Proposed SSH DSL for Ruby

proposed-ssh-dsl-for-ruby.rb

#
# Please read the examples inline thoroughly, these comprise some of the proposed
# DSLs for a better SSH Ruby SSH driver, upon which people can build decent tools
#
servers     = %w( example.com beispeil.de ejemplo.es )
environment = {rails_env: production, rack_env: production}

LibSSH.configure do |config|

  #
  # Connection Timeout
  #
  config.connection_timeout = 10.seconds

  #
  # Connection "handler" - replacable
  # if you don't need to raise an exception
  # when a host times out
  #
  config.timeout_handler = lambda do
    raise LibSSH::ConnectionTimeoutError
  end

  #
  # Pool, and reuse connections to servers
  # where possible
  #
  config.connection_pooling = true

  #
  # Send a default environment hash, where possible
  #
  config.default_environment = environment

  #
  # An interactive terminal (or PTY) is a connection
  # that behaves like a user, sitting at a terminal
  # programs running in a PTY expect to be able to 
  # prompt the user for feedback and input.
  # Shells, for example typically use the presence
  # of a PTY to justify loading a user's dotfiles
  #
  config.prefer_interative_terminal = true

  #
  # Default shell configutation
  #
  config.default_shell = 'sh'

end

#
# Runs "hostname" on one host, echos the result locally
#
on servers.first do
  puts remote("hostname")
end

#
# Demonstrates connecting in parallel to two servers, and 
# writing the result, IO#print is used because of thread 
# safety
#
on servers[0..2] do
  in "/etc/" do
    remote("ls").each_line do |line|
      print line + "\n"
    end
  end
end

#
# Change a user's password, includes some trimmings
#
responder = lambda do |prompt|
  "MyAwesomePassword" if prompt =~ /Password:/
end
on servers.first do 
  as "root", :with => responder do
    if run("passwd anotheruser", "User'sNewPassword")
      puts "Changed 'anotheruser's Password Successfully"
    else
      puts "There was an error changing the other user's password #{exit_status}"
    end
  end
end

#
# Operates on all four servers, in sequence
# waiting 5 seconds between each operation
# does not have to concern itself with thread safety
#
on servers, :in => :sequence, :wait => 5 do
  in "/var/www" do
    with {queue: '*'} do
      unless run("service resque restart")
        # Break unless we can restart the server
        break
      end
    end
  end
end

Some quick opinions/thoughts - I have the blog post in mind, so I do not just refer to the DSL above:

• Can't see the value-sdd of on. Rather servers {} should be sufficient. If name collisions are an issue use ssh_servers ?
• Skip threading altogether - people interested in performance will be using EM or some such - spend time on EM instead. Threading sucks to debug and offers no-little performance advantage :)
• ffi bindings might be the 'proper way to go? May give your cross Ruby-VM for less pain?
• Skip RVM - spend time on rbenv+Bundler, easier and is much more sane.
• If you're daemonizing your own ruby code, rather than starting an external exec, I wonder if Dante+Bluepill are worth looking into in place of DaemonController?

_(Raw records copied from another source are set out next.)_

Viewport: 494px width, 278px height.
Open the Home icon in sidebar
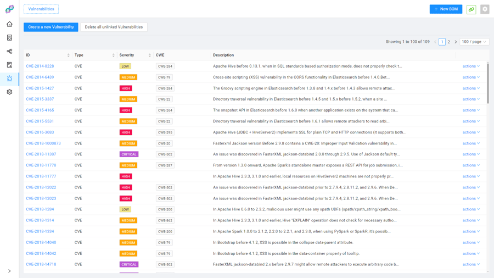tap(9, 24)
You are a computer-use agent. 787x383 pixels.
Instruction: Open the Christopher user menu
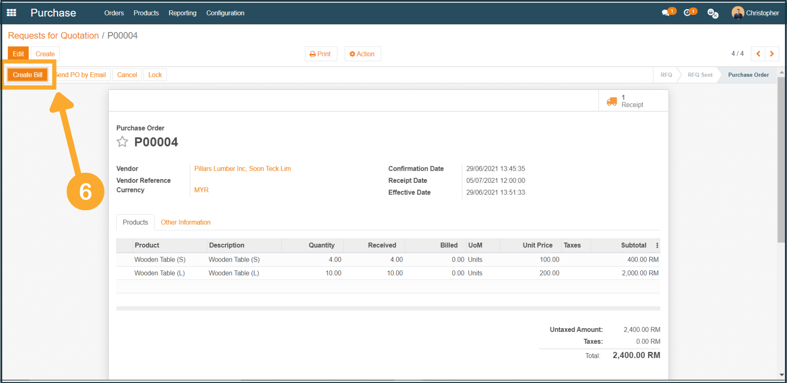point(755,13)
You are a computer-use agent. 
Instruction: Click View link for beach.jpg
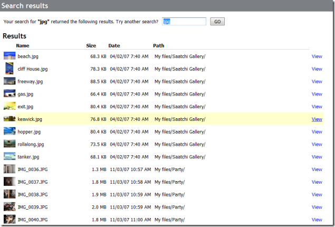(x=317, y=56)
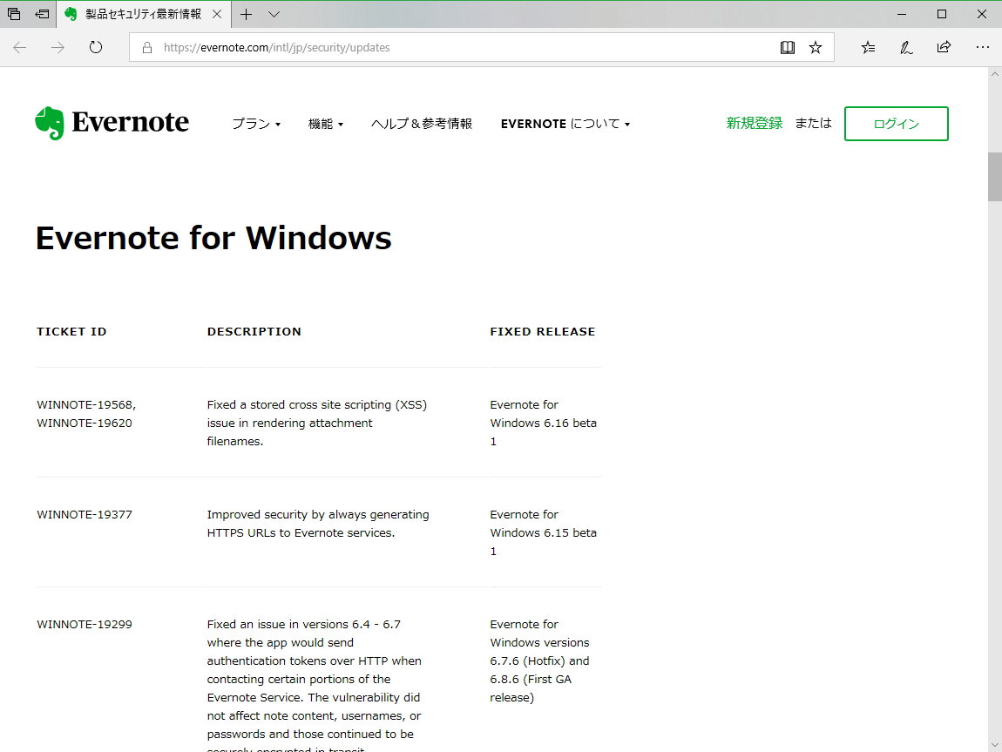
Task: Open Edge Settings and more menu
Action: click(982, 48)
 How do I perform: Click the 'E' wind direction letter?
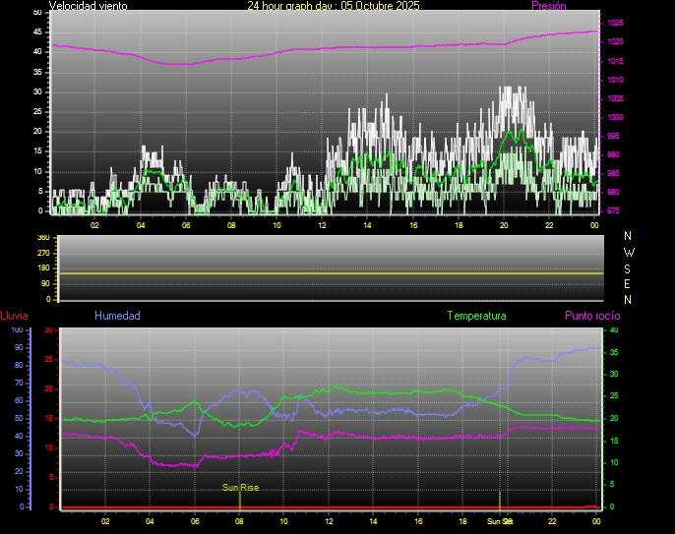(x=629, y=283)
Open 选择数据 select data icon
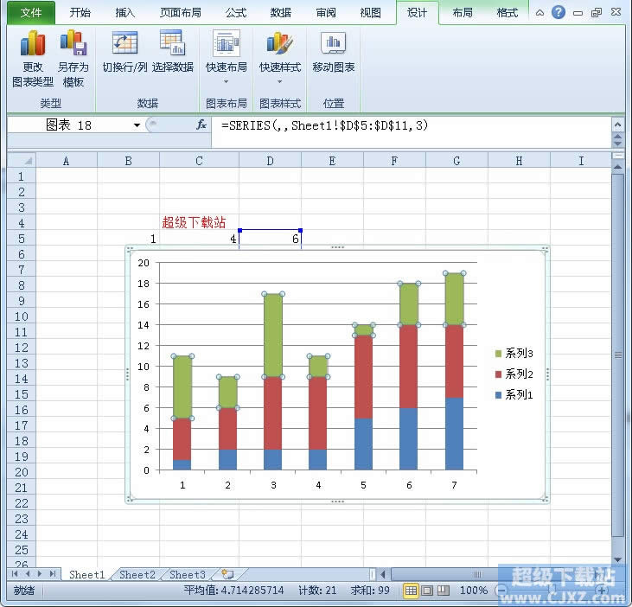632x607 pixels. pos(172,44)
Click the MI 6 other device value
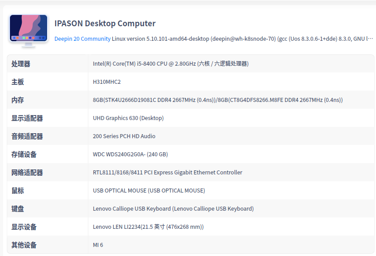This screenshot has height=256, width=376. [98, 245]
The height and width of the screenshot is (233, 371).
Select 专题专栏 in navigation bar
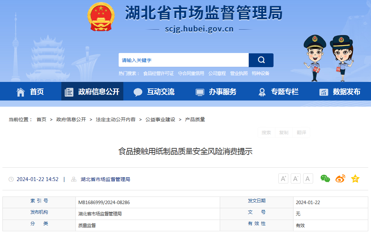coord(278,92)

Can't see the value-sdd of on. Rather servers {} should be sufficient. If name collisions are an issue use ssh_servers ?

It's about the vocabulary on ____ in ____ run ____ it reads quite well, at least in my opinion, and there's also no reason that it couldn't be called servers

Skip threading altogether - people interested in performance will be using EM or some such - spend time on EM instead. Threading sucks to debug and offers no-little performance advantage :)

My thoughts exactly, write a good, single threaded, single-server version, and then invest in writing something to multiplex connections. (Even if I write it myself) - I expect to have to do that pre 1.0, as I expect the API of the single threaded version will need to be written with multithreading/em in mind.

ffi bindings might be the 'proper way to go? May give your cross Ruby-VM for less pain?

I'm not able to install FFI under Ruby 1.9.3, that's a problem - but I had thought that an FFI binding might be better, FFI has matured a lot since I wrote the blog post, maybe I'll go back to the drawing board!

Yep, rbenv wasn't even public when I wrote the post -- I agree on it being way more sane (although the fallout from the rbenv Vs. rvm "discussions" are interesting, clear that these people don't see eye to eye!, I was totally sold on rbenv, but sometimes I wonder if it's really the smartest!)

I'm actually daemonizing the openssh that's installed on the host machine… although libssh has support for running a server (and I believe it's quite mature) - I'm just spinning up an Openssh with a chroot jail to test in.

I agree that on, in and run do read well, it was more that I could not think of what function/behavior they provide/facilitate.